Recall that if \(u(t)\) and \(v(t)\) are deterministic functions which are once differentiable then the classic integration by parts formula states that
\[ \int_0^t u(s) (\frac{dv}{ds})(s)\,ds = u(t)v(t) – u(0)v(0) – \int_0^t v(s) (\frac{du}{ds})(s)\,ds\]

As is suggested by the formal relations

\[ (\frac{dv}{ds})(s)\,ds=dv(s) \qquad\text{and}\qquad (\frac{du}{ds})(s)\, ds=du(s)\]

this can be rearranged  to state

\[ u(t)v(t)- u(0)v(0)=  \int_0^t u(s) dv(s) + \int_0^t v(s) du(s)\]

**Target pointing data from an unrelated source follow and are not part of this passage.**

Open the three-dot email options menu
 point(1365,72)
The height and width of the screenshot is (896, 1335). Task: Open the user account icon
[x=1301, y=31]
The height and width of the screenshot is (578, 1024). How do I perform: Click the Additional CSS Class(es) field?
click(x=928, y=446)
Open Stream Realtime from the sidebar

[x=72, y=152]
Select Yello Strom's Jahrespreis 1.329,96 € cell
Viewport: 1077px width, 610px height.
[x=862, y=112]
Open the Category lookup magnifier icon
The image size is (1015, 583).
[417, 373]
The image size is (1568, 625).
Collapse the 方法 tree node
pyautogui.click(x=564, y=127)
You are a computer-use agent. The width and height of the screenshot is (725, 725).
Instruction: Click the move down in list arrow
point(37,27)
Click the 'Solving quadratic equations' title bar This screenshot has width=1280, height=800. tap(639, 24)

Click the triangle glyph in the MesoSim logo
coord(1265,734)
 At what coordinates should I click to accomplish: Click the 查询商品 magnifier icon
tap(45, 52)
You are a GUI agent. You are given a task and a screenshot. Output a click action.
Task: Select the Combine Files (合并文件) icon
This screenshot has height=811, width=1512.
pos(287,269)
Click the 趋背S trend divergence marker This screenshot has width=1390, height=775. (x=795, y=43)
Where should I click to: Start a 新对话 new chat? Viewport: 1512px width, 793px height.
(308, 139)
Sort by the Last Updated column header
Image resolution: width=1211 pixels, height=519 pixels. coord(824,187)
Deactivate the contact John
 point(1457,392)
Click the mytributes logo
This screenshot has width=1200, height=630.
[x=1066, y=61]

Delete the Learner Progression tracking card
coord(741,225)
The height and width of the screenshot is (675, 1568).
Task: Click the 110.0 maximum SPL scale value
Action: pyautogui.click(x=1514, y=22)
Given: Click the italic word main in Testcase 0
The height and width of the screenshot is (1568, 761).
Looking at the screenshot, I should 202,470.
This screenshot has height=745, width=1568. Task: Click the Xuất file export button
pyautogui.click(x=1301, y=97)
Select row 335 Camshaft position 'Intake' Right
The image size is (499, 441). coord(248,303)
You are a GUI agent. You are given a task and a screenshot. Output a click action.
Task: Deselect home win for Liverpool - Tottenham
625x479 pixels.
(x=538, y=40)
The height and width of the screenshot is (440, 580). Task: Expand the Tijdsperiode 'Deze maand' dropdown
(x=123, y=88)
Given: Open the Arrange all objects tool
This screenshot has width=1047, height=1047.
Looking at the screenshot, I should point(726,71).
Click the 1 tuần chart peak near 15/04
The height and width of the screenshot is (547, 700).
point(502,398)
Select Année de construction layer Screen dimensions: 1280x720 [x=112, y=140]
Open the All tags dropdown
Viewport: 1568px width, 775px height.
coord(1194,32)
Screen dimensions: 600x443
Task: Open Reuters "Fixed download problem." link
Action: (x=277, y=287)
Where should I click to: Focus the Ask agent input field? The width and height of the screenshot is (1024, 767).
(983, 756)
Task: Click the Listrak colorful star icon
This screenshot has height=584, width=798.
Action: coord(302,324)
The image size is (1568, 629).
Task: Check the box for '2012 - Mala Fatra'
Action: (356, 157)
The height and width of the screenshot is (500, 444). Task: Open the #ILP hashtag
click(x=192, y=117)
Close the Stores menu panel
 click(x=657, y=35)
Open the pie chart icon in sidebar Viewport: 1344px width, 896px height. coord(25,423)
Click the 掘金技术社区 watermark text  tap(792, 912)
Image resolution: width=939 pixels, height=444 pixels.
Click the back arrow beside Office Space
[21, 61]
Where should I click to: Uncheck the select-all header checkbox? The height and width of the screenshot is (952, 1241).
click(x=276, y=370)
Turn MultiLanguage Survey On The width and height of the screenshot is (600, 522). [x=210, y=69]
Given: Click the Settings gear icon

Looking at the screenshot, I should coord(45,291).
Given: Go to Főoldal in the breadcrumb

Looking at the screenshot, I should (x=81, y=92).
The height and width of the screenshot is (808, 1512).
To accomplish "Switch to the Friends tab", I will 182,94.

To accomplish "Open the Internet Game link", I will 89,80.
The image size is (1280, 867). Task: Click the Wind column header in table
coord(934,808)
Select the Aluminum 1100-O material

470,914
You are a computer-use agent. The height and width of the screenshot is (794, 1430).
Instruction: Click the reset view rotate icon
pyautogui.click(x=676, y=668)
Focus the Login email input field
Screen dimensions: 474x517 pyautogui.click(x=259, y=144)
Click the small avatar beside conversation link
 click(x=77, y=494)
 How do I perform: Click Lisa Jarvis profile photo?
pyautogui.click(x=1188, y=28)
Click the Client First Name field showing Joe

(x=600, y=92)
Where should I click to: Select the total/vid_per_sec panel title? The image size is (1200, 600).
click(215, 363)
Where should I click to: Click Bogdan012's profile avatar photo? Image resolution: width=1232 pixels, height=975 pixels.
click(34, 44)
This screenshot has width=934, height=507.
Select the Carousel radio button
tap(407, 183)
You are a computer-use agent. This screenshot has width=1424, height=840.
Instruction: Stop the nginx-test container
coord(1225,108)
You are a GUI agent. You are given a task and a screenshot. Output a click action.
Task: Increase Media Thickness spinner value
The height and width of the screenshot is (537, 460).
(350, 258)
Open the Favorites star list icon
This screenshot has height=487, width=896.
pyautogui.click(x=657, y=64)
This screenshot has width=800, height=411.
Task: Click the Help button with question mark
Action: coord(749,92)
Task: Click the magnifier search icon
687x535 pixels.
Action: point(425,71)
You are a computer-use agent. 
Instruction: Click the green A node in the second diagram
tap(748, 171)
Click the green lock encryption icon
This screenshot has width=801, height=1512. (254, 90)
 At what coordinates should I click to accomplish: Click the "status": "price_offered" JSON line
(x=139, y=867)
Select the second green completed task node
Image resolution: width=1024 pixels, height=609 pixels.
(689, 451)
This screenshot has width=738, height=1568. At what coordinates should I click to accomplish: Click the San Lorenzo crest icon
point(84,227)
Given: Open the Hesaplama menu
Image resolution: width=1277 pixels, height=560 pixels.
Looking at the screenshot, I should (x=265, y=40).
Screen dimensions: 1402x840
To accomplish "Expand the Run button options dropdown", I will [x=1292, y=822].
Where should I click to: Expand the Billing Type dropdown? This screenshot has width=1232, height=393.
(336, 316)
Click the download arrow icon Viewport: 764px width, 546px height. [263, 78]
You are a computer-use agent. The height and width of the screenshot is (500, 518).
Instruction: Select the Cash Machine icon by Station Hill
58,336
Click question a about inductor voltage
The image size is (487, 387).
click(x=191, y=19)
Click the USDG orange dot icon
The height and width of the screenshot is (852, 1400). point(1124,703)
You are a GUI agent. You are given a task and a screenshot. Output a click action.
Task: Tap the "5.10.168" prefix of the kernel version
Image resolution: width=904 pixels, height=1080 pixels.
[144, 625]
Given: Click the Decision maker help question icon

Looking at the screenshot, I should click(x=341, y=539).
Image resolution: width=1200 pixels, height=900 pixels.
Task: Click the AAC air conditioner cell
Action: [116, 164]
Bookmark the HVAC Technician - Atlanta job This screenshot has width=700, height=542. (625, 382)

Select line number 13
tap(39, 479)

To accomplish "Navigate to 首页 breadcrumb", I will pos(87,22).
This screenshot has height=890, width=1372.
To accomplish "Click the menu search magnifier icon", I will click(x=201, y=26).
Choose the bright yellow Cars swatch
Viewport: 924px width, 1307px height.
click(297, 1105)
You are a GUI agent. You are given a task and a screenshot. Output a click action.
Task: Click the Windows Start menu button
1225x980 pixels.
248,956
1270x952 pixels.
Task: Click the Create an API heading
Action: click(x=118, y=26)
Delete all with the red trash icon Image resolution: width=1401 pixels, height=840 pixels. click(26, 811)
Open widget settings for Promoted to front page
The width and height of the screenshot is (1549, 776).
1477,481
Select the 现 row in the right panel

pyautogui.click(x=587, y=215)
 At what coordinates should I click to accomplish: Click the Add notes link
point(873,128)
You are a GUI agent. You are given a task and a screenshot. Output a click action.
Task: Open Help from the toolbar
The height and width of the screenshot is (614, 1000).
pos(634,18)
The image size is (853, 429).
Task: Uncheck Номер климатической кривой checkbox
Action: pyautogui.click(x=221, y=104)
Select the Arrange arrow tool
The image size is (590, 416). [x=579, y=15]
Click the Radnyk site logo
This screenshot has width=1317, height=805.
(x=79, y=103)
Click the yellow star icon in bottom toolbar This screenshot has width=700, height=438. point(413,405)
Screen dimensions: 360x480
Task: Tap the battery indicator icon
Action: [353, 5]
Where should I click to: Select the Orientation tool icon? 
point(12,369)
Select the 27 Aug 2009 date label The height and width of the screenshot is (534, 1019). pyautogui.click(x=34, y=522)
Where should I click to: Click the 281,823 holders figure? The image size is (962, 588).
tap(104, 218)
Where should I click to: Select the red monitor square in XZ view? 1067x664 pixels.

which holds for more general Riemann–Stieltjes integrals. Now consider two Ito processes \(X_t\) and \(Y_t\) given by

\[dX_t=b_s ds + \sigma_s dW_t \qquad\text{and}\qquad dY_t=f_s ds + g_s dW_t \]

where \(W_t\) is a standard Brownian Motion. Derive the “Integration by Parts formula” for Ito calculus by applying Ito’s formula to \(X_tY_t\). Compare this the the classical formula given above.